Task goal
Answer with the exact lines of the following material from the one containing "Click the small user avatar in header" through the one containing "Task: Open CrystalDiskInfo from the taskbar", both end lines included.

Dataset extract
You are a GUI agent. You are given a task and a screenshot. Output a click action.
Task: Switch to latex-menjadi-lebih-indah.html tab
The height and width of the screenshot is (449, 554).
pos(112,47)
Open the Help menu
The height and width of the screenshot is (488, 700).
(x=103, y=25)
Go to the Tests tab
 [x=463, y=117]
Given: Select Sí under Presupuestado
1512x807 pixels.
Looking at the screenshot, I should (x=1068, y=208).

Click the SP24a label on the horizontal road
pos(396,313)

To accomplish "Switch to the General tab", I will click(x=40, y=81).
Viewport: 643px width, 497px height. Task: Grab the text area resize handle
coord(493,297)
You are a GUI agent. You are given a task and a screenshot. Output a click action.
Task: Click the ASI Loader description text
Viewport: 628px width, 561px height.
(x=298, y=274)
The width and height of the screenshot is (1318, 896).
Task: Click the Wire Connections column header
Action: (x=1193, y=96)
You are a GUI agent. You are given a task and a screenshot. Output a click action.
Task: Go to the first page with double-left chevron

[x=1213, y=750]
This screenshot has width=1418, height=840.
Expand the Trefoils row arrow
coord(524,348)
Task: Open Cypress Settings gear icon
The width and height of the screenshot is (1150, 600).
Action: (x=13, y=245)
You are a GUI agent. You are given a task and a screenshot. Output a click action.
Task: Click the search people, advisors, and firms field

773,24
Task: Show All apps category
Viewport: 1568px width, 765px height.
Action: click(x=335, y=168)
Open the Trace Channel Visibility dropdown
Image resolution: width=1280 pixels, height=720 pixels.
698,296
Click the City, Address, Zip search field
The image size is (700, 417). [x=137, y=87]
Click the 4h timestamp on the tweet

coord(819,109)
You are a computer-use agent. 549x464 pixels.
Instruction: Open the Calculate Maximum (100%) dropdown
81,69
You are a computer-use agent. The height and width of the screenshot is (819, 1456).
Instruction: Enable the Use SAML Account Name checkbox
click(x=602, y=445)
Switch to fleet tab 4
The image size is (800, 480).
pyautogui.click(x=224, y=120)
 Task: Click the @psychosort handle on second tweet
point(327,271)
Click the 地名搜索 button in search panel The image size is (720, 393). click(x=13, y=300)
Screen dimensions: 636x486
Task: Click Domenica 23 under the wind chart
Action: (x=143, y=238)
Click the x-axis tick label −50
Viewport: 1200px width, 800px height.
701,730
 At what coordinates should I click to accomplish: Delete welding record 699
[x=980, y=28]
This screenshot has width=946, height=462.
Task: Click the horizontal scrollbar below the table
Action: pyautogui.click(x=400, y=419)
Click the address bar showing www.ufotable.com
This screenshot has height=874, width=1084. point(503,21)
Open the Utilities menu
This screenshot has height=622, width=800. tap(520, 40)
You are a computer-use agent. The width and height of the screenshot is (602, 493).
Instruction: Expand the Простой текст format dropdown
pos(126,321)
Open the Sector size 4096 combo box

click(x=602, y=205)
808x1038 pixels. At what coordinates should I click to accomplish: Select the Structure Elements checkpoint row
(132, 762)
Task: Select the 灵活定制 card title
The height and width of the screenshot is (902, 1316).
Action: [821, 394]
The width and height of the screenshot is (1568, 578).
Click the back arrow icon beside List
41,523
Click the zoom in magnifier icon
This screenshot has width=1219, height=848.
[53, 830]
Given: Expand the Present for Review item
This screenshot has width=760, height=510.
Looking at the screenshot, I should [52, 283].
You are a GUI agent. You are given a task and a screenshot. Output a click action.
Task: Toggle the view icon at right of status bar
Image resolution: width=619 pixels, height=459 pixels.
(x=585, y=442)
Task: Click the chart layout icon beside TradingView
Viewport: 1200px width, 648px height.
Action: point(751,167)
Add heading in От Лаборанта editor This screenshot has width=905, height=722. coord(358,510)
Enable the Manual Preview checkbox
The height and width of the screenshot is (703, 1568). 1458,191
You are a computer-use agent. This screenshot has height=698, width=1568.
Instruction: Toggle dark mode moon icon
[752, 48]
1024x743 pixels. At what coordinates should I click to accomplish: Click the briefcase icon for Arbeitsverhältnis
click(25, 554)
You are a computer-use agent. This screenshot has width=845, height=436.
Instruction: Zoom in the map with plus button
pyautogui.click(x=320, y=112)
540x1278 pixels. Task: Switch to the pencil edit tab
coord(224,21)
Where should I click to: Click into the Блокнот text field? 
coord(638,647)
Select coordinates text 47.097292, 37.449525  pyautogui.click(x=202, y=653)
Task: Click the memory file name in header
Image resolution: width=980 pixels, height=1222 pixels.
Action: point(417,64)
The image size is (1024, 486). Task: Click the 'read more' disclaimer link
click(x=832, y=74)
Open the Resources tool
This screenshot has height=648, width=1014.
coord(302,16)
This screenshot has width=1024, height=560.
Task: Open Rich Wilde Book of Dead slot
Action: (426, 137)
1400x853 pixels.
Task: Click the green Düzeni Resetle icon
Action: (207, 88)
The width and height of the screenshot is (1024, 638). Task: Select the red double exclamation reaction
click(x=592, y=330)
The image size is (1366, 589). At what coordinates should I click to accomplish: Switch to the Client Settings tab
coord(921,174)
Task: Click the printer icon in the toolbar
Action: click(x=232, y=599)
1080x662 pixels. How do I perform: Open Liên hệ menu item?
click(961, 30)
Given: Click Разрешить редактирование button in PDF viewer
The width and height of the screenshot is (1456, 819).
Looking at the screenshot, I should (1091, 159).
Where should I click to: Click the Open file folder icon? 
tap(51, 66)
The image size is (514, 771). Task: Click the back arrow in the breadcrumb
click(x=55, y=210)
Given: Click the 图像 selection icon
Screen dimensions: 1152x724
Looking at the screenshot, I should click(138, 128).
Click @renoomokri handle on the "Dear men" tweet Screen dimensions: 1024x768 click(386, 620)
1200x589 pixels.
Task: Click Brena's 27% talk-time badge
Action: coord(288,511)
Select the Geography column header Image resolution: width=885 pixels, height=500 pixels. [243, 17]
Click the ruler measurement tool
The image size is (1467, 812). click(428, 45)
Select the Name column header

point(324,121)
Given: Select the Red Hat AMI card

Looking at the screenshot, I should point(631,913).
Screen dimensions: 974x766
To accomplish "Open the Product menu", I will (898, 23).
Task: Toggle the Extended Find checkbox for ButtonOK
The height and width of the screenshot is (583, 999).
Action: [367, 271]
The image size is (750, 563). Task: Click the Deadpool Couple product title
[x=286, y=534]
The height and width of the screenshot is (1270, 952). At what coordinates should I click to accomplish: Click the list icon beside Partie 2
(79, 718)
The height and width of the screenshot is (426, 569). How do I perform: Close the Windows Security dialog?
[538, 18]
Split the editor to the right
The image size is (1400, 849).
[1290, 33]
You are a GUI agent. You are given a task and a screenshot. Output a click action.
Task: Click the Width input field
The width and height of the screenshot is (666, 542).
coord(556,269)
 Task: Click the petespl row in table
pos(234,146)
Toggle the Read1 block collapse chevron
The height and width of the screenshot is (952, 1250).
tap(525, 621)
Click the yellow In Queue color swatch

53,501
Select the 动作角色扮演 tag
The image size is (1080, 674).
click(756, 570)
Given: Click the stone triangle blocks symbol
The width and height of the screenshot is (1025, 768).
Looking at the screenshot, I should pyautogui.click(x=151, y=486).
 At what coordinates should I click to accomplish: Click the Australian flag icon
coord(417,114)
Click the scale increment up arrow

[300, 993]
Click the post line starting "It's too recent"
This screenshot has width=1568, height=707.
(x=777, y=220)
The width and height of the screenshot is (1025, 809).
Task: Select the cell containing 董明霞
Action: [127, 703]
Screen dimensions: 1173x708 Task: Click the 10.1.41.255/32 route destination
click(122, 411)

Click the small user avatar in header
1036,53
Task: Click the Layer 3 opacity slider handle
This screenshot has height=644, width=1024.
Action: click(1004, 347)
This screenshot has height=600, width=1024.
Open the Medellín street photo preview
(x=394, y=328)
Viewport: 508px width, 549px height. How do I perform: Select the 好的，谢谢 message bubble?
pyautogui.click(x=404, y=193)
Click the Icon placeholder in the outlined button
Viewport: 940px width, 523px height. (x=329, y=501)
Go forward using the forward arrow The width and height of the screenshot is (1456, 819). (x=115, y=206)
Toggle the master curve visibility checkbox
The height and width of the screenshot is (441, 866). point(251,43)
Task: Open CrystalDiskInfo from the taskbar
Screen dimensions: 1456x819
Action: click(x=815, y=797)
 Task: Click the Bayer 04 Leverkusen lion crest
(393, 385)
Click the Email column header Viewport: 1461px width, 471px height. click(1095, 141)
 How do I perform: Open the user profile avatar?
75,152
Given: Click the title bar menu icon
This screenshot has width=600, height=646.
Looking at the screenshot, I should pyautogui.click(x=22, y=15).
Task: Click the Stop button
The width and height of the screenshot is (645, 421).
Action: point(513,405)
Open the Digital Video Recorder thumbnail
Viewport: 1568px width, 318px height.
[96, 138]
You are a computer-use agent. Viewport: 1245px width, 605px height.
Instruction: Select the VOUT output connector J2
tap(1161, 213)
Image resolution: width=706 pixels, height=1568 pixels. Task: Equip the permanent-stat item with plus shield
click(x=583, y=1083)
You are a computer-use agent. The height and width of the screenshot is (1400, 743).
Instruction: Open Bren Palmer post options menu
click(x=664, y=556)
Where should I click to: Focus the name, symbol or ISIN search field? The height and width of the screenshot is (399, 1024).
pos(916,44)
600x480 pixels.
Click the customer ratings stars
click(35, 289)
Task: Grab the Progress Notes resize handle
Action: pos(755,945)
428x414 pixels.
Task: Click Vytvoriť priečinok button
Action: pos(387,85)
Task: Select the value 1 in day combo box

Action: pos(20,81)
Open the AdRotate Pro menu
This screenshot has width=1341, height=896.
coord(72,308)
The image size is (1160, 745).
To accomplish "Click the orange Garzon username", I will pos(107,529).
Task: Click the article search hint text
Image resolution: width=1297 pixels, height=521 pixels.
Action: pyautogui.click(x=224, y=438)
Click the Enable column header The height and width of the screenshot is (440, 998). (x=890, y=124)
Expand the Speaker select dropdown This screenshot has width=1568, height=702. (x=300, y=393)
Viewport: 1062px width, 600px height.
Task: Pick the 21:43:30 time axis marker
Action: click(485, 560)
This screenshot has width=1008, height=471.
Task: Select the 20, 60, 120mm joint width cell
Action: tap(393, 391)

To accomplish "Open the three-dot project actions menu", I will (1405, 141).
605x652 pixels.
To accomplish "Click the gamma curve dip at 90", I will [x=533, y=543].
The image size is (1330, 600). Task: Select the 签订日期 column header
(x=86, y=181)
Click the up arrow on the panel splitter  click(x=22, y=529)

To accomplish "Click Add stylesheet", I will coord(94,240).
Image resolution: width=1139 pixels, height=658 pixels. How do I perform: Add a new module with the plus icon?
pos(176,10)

Solution below
Click the small user avatar in header
1036,53
Task: Click the Layer 3 opacity slider handle
This screenshot has height=644, width=1024.
Action: click(1004, 347)
This screenshot has height=600, width=1024.
Open the Medellín street photo preview
(x=394, y=328)
Viewport: 508px width, 549px height. How do I perform: Select the 好的，谢谢 message bubble?
pyautogui.click(x=404, y=193)
Click the Icon placeholder in the outlined button
Viewport: 940px width, 523px height. (x=329, y=501)
Go forward using the forward arrow The width and height of the screenshot is (1456, 819). (x=115, y=206)
Toggle the master curve visibility checkbox
The height and width of the screenshot is (441, 866). point(251,43)
Task: Open CrystalDiskInfo from the taskbar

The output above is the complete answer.